Notes about sharding and performance
- The most difficult problem in sharding is choosing the right sharding key. A common solution is to use a computed hash field. The hash function should provide uniform distribution, so that new database entries can be evenly spread out to chunks. The downside is that ranged queries are not possible, since the hash key is completely random. Also, the whole index must be kept in memory. However, it can be useful to prefix the random hash key with e.g. the current month number, which makes it possible to segment the index (the older parts of the index are rarely used so they don't have to be in RAM). Apparently, MongoDB 2.2 will also have automatic shard key hashing, so you don't have to store the computed hash key in a separate field.

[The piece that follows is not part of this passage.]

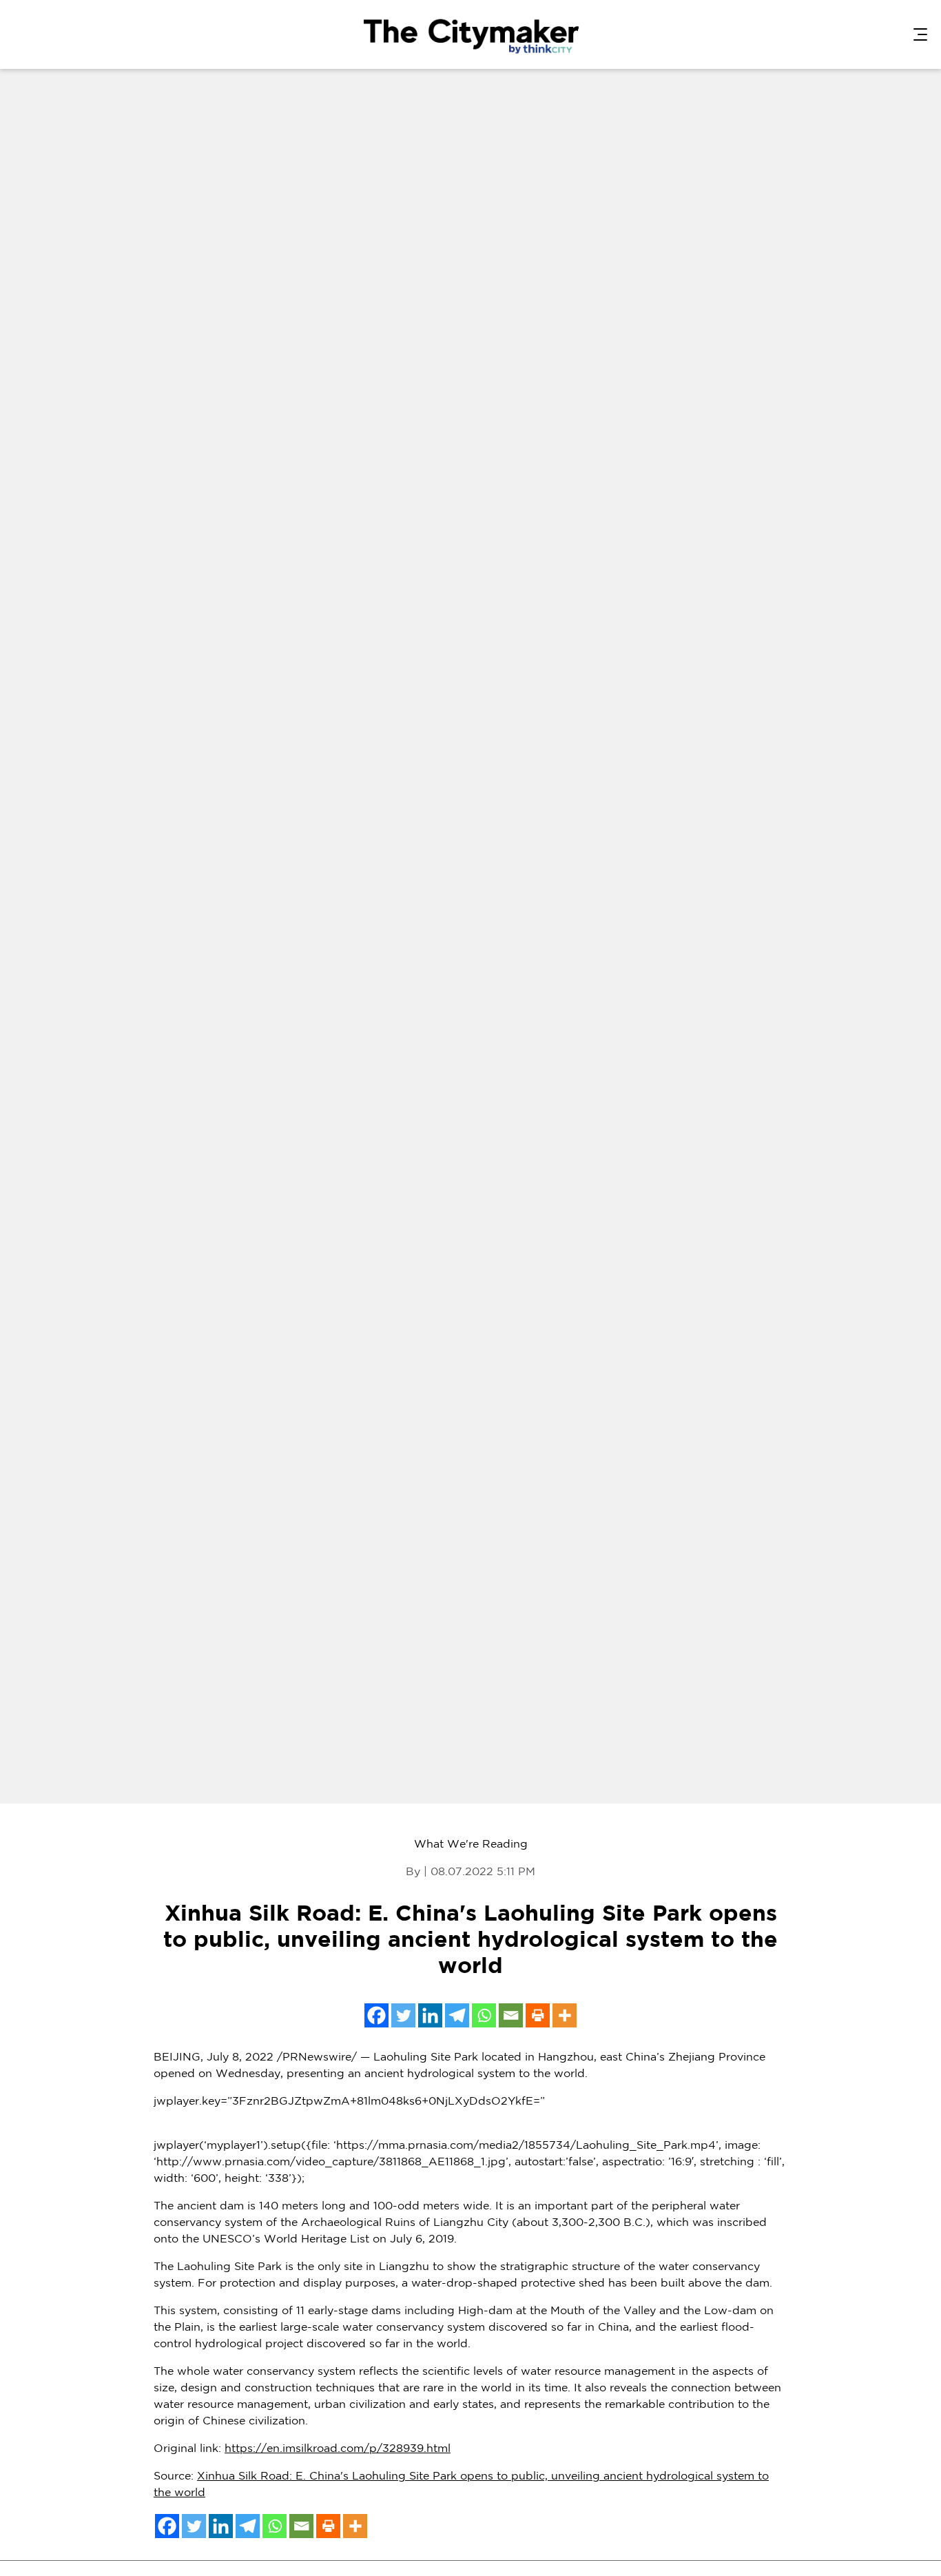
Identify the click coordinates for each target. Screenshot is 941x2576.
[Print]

- It's a general rule that indexSize + storageSize (shown by calling db.stats() in the shell) should fit in RAM. That means MongoDB can keep all the indexes and the data in memory. I am assuming that this is one rule of thumb of when it might be a good idea to start sharding, so you can spread your data out to multiple servers if it doesn't fit in RAM any more.
- One more interesting note about queries over sharded collections: When you sort your results (by something else than the sharding key), MongoDB performs a distributed merge sort. It executes the same query on all shards simultaneously and starts streaming results back, merging them together for the client. It is slightly unclear what happens if you limit your query to e.g. 10 results, but presumably MongoDB is smart enough to continue merge-sorting only until it has gathered enough results to get the "top 10".
So those are my highlights and take-aways from the conference. Big thanks to 10gen for organizing it.